■ Requirement ■
Reproduce the data verbatim from the line containing "How do I perform: Select" up to and including the line containing "pos(141,39)", omitting the pictures.

■ Provided data ■
^^^^
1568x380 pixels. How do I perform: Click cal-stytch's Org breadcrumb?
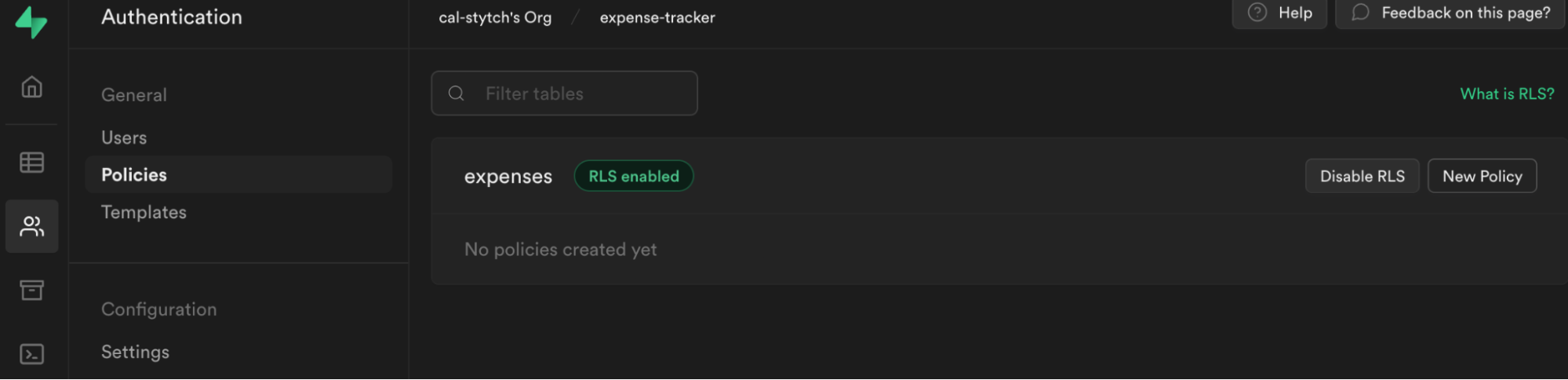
^^^^
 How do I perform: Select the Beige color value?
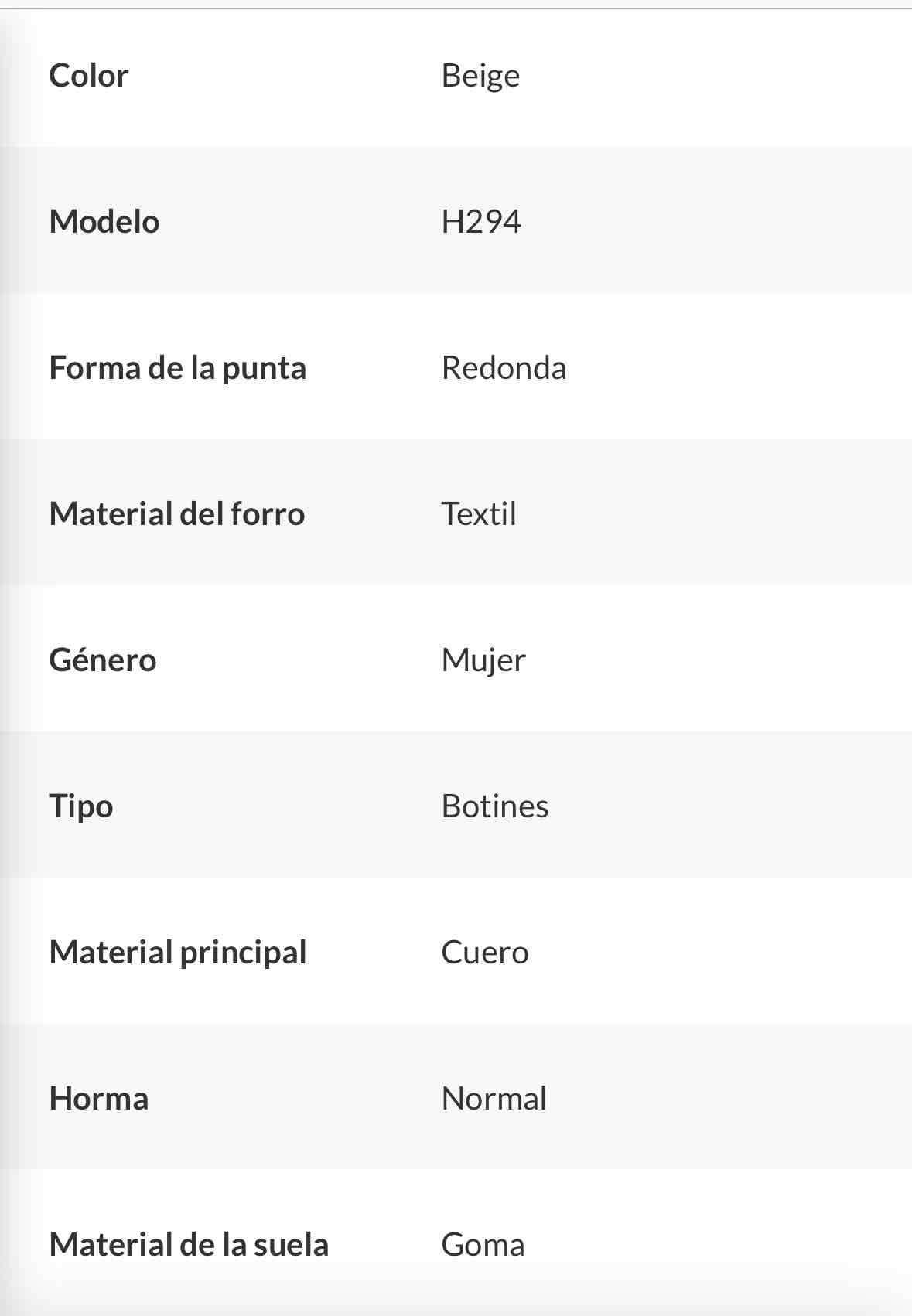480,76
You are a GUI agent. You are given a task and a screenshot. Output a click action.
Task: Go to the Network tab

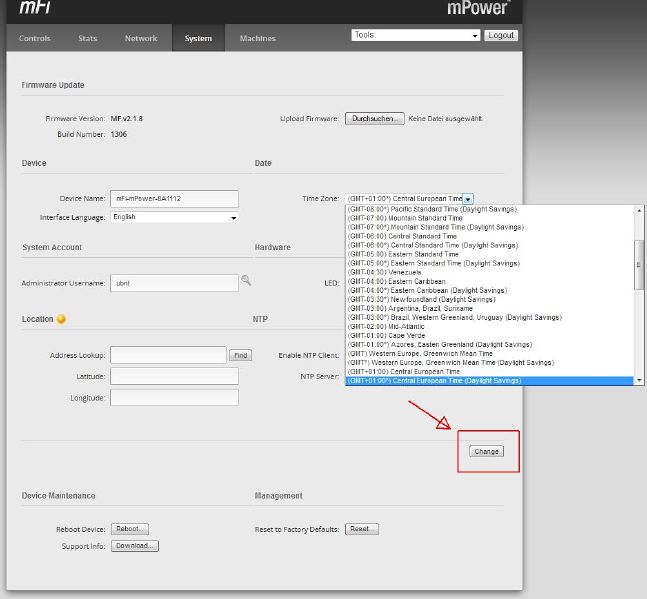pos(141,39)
^^^^
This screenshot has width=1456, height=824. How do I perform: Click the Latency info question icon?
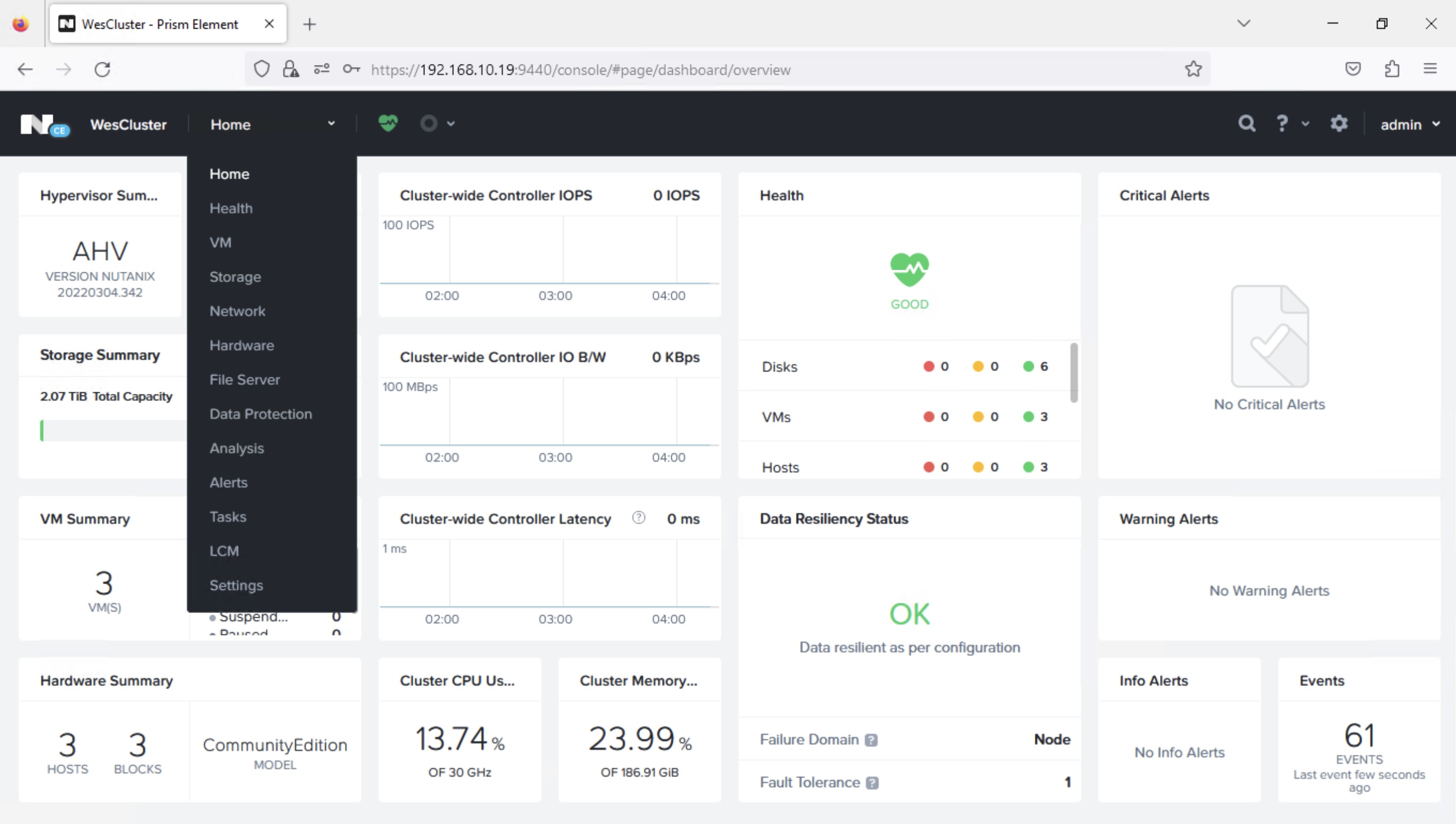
^^^^
■ Output ■
 How do I perform: Select the Beige color value?
480,76
You are a GUI agent. You are given a task and a screenshot. Output a click action.
Task: Go to the Network tab

pos(141,39)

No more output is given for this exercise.